Slum tourism is a growing industry in cities with mega-slums like Nairobi and Mumbai. Now it is popping up in the United States. First there was a gang tour in LA and now a trip through New York City’s tough and tumble neighborhoods.
Real Bronx Tours offers tourists to New York City the opportunity to see a part of the city notorious for crime, drugs and murder in the 80s, says the description on newyorkpass.com. Foreigners get to see the big sites of the northern borough such as Yankee Stadium, the Bronx Zoo, Barto-Pell Mansion and a ‘real New York City “GHETTO.”‘
A reporter from the New York Post participated in the tour with mostly European and Australian tourists. Candice Giove described a stop in front of a church food pantry where the tour guide was clueless as to what it was.
“We see them go in with empty carts, and we see them come out with carts full,” said the guide, according to Giove.
According to other people who participated on the tour and shared their experiences on Trip Advsior, the experience is essentially a bus tour throughout the Bronx with a stop to check out Yankee Stadium. One tourist from Australia even lamented that they were not taken into the ghetto on the tour.

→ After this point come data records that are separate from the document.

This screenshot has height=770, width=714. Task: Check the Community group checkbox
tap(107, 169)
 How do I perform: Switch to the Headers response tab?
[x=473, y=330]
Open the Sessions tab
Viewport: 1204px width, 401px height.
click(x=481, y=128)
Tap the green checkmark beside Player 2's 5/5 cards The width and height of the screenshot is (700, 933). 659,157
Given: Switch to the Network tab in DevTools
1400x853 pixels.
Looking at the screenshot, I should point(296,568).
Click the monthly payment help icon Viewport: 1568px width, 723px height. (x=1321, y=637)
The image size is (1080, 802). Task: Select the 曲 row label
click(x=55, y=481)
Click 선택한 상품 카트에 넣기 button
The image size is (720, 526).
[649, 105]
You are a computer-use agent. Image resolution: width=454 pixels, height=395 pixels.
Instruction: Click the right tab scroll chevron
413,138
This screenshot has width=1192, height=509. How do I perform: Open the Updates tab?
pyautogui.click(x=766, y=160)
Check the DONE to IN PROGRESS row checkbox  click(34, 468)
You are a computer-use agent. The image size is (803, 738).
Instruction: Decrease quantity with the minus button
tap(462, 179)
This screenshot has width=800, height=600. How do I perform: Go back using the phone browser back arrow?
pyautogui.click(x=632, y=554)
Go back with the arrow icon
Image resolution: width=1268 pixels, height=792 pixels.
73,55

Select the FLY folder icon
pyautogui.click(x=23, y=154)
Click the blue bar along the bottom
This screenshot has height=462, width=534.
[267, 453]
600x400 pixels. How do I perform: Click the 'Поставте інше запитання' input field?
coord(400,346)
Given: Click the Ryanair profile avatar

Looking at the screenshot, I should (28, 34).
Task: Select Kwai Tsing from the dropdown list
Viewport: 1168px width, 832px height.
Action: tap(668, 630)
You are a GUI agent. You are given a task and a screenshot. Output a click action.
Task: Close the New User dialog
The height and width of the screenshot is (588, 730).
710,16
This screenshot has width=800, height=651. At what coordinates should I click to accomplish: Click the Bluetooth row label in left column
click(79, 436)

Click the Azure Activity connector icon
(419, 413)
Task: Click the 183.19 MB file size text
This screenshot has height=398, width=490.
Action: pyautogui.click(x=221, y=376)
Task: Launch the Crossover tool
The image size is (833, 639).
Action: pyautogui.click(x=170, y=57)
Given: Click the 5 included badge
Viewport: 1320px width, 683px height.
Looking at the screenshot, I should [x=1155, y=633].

We eventually boarded the bus and were promised that we would see “a real NYC ghetto”, “artistic graffiti” and that “little Italy” had been removed from the program due to traffic issues. Unfortunately this tour did not deliver on the description.
Bronx Borough President Ruben Diaz was not happy to learn about tour and the way it represents the borough he leads to tourists. Diaz and NYC Council Member Melissa Mark-Viverito wrote an open letter to the tour company following the New York Post report.
“We strongly urge you to stop profiting off of a tour that misrepresents the Bronx as a haven for poverty and crime, while mocking everything from our landmarks to the less fortunate members of our community who are availing themselves of food assistance programs,” wrote Diaz and Mark-Viverito.
The pressure worked and the tour agency announced that the Real Bronx Tours would come to an end. Diaz expressed his approval of the decision citing that the Bronx has a lot to offer than poverty.
“We are more than happy to welcome tours to our community that celebrate the rich culture and history of our neighborhoods, but using the Bronx to sell a so-called ‘ghetto’ experience to tourists is completely unacceptable,” said his office in a statement on Tuesday.
Bronx residents are responding by gathering today to launch a counter-campaign called “Bronx Rising” that shows a positive image of the borough.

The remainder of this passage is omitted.